In questi casi, il giudizio di ingannevolezza riguarda la stessa forma espositiva del messaggio, indipendentemente dal contenuto veritiero dello stesso, e si incentra sulla valutazione del primo impatto che la comunicazione ha sul consumatore considerando tutti gli elementi (grafici e di contesto) che possono distogliere l’attenzione del professionista.
Al concetto di ingannevolezza va ricondotta altresì la pubblicità occulta che si sostanzia in una condotta insidiosa fondata su un’informazione apparentemente neutrale e disinteressata. Qui ad essere occultato non è il contenuto del messaggio bensì la sua funzione, che viene fatta apparire estranea all’ambito concorrenziale e quindi non strumentale alla vendita del prodotto. Il carattere insidioso della pubblicità occulta risiede evidentemente nella sua capacità di intaccare le risorse critiche alle quali il pubblico è solito ricorrere dinanzi ad una pressione pubblicitaria palese.
Nell’ambito del divieto di pubblicità occulta va ricondotta, sia l’ipotesi di c.d. «product placement» ‒ che si concreta nella ripetuta esibizione, in modo apparentemente casuale, all’interno di un film o di una trasmissione televisiva, di prodotti o di servizi i cui marchi risultano ben riconoscibili ‒, sia la pubblicità c.d. «redazionale», quella cioè rivolta al pubblico con le ingannevoli sembianze di un normale servizio giornalistico.
L’effetto provocato dalla pubblicità redazionale consiste nell’influenza sulla credibilità del messaggio prodotta dalle intenzioni che il lettore attribuisce a chi comunica. Infatti, mentre il consumare è consapevole del fatto che le intenzioni dell’impresa che pubblicizza i propri prodotti o servizi sono di condizionarne il comportamento spingendolo all’acquisto, viceversa al giornalista o alla redazione di un giornale non viene associato alcun vantaggio personale derivante dalla decisione del consumatore di orientarsi verso l’acquisto di un determinato prodotto.

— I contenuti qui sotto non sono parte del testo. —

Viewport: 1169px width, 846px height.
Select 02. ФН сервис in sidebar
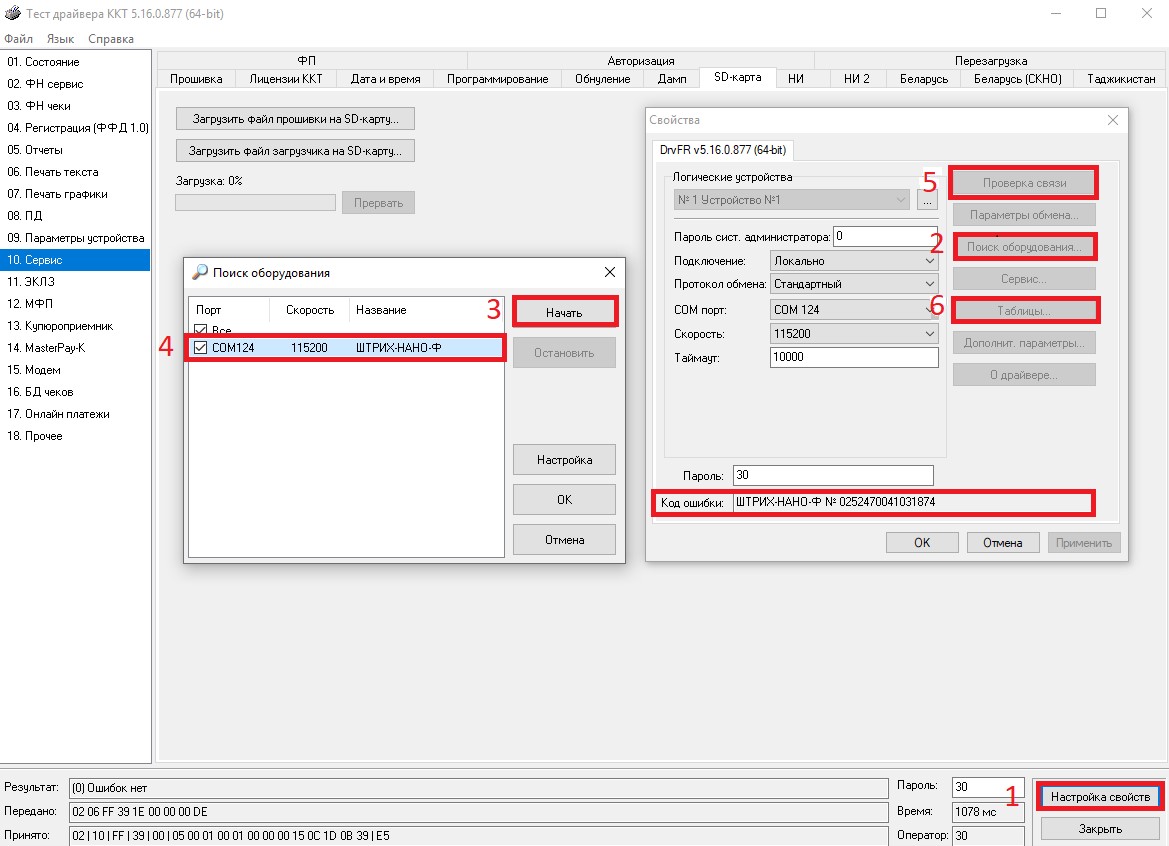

Si comprende quindi la scelta legislativa, dettata dall’art. 23, comma, 1, lettera m), del Codice del consumo, di considerare in ogni caso ingannevole la pratica commerciale consistente nell’«impiegare contenuti redazionali nei mezzi di comunicazione per promuovere un prodotto, qualora i costi di tale promozione siano stati sostenuti dal professionista senza che ciò emerga dai contenuti o da immagini o suoni chiaramente individuabili per il consumatore».